It was on this day, January 19 that the ruling Barbados Labour Party, was given a resounding 30-0 victory in 2022, mimicking the same victory they had pulled off four years prior in 2018.
The General Election was called at the height of the country’s battle against the global COVID-19 pandemic. Mask wearing, social distancing, sanitising, and other protocols were very much in place to manage the deadly virus.
Political meetings did not attract the usual masses and lines at the Polling Stations on the day were not as long and snaking as in 2018. The voter turnout was low, possibly one of the lowest in our country’s electoral history.
On Nomination Day, January 3, more than 100 candidates, including from seven political parties and nine independents, handed in their nomination papers.
There were 266 330 registered voters. However, when the votes were tabulated at the end of Election Day a voter turn-out of 42.77 per cent was recorded.
In the lead up to Election Day, the debate raged on about the timing of the election.
Then Leader of the Opposition Rev. Joseph Atherley was vehemently opposed: “The idea of calling a General Election in Barbados in a pandemic, which has been worsening for us in terms of its impact … it can’t be anything other than reckless and callous to call a General Election a year and a half before constitutionally it is due.”
His sentiments were echoed by then Leader of the Democratic Labour Party Verla DePeiza: “We’ve lost our democracy without intending it. It was a reckless time to call an election.”
The fact that over 6 000 people in isolation would be excluded from voting did not sit well with some of the country’s political scientists.
Political Scientist Dr Kristina Hinds told Barbados TODAY: “I think it is really undemocratic for us to go forward in this way. I am less concerned about what this might mean for the election outcome and more concerned about what it means for a country that says it is a democracy”.
Her counterpart Devaron Bruce warned that a potentially low turnout due to isolation numbers and overall apathy, was likely to produce an outcome that would not represent the true will of the people.
“You can literally see how 5,000 people could have a dramatic impact on the results of the election… and we just simply don’t want a situation where a government is elected by a minority number of votes. That is never healthy for a democracy. That is something that will hover over them for the remainder of their political life, particularly since we’ve heard the narrative of despotic leaders and democracy needed.”

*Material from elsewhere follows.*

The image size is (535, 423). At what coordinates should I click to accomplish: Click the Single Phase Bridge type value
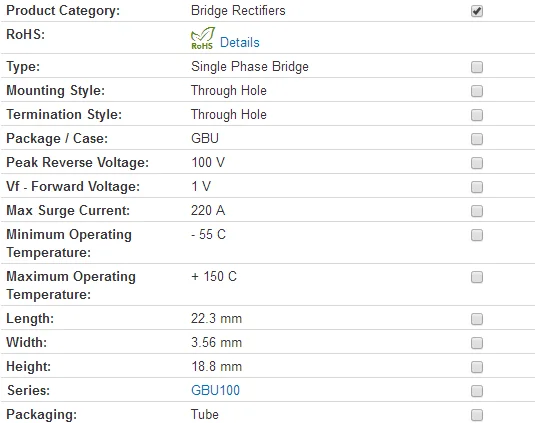click(250, 67)
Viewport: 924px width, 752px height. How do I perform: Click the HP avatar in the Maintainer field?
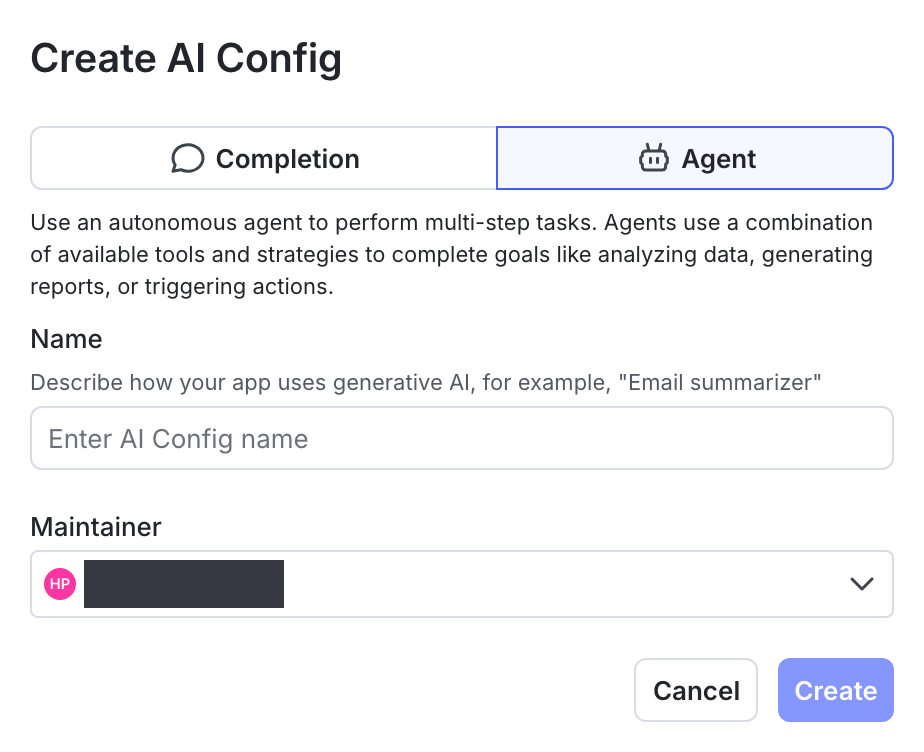59,583
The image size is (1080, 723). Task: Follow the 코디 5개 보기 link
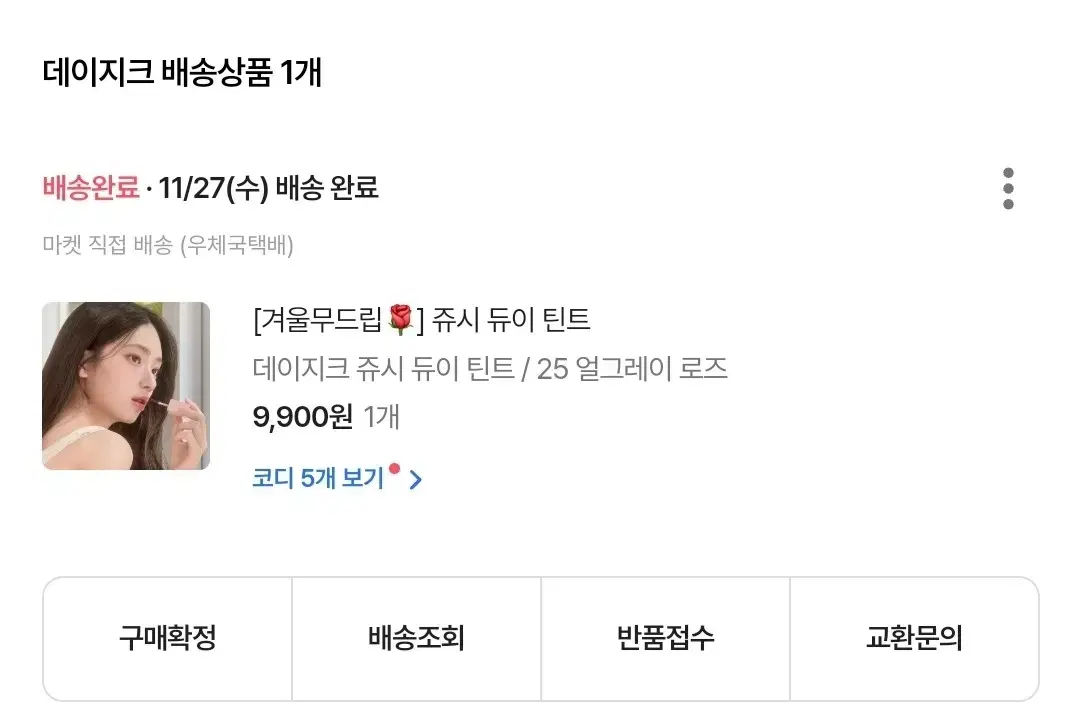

Amidst all the concerns, 42 per cent of Bajans eligible to vote did just that. They went to the polls and reposed their confidence in the Mia Mottley-led administration.
Now here we are a year later.
VOB’s Down to Brasstacks call-in programme on Thursday, as well as the evening newscast, both suggest that the Government has a lot of work to be done. Some suggested that celebrating should not even be an option given all the ills that we are currently facing.
There are questions that have to be asked and must be answered fair and frank. Here are a few:
* Are we better off than we were this exact time last year?
* Are we over-taxed as many have suggested?
* Is the ruling party still resonating with Barbadians in a huge way?
* Is there just cause for celebration by the ruling party?
* Is the large Cabinet along with its slew of consultants performing or delivering the intended results?
* Are the major issues affecting the citizenry being addressed?
* With all the borrowing, is the money being wisely used to facilitate further development?
Party politics aside, we must recap the year 2022 and analyse it rationally and dispassionately.
Leader of the Democratic Labour Party Dr. Ronnie Yearwood, scolded the BLP for staging their celebration on Errol Barrow Day. Sadly, his focus was misplaced yet again.
The issue isn’t so much the day, which is a national holiday. A good political leader, in tune with the pulse of the people, would be more concerned with: How can you celebrate when people are disgruntled and there is still much to be done?
What Government’s chief political strategist Hartley Henry told Starcom Network News should not be taken lightly. Not only does Henry know his job and is hailed as a king and queen maker he operates from the bosom of the ruling party.
The regionally-acclaimed political analyst said: “The first anniversary should, to my mind, be one of serious analysis and serious assessment of what would be required going forward to be able to accelerate the delivery of critical projects and programmes. I am not sure that there is a mood for celebration, to me, that goes counter to what one senses on the ground.”
You simply have to log on to social media, especially Twitter where the younger generation frequent, to get a gist of the level of discontent and annoyance many have with the current Government. It gives one an idea of the “mood on the ground” that Henry has alluded to.
The planned spectacle, taking place on Saturday, will deliver merriment to the masses for a few hours. When all the food and drinks are gone; when the entertainment has ended; when the dust has settled patrons will get up Sunday morning to the same realities they went to sleep with Saturday night.
This begs the ultimate question: Should there be a celebration on Saturday, or should the Government which Barbadians have placed overwhelming confidence in not once, but twice, simply get on with the job?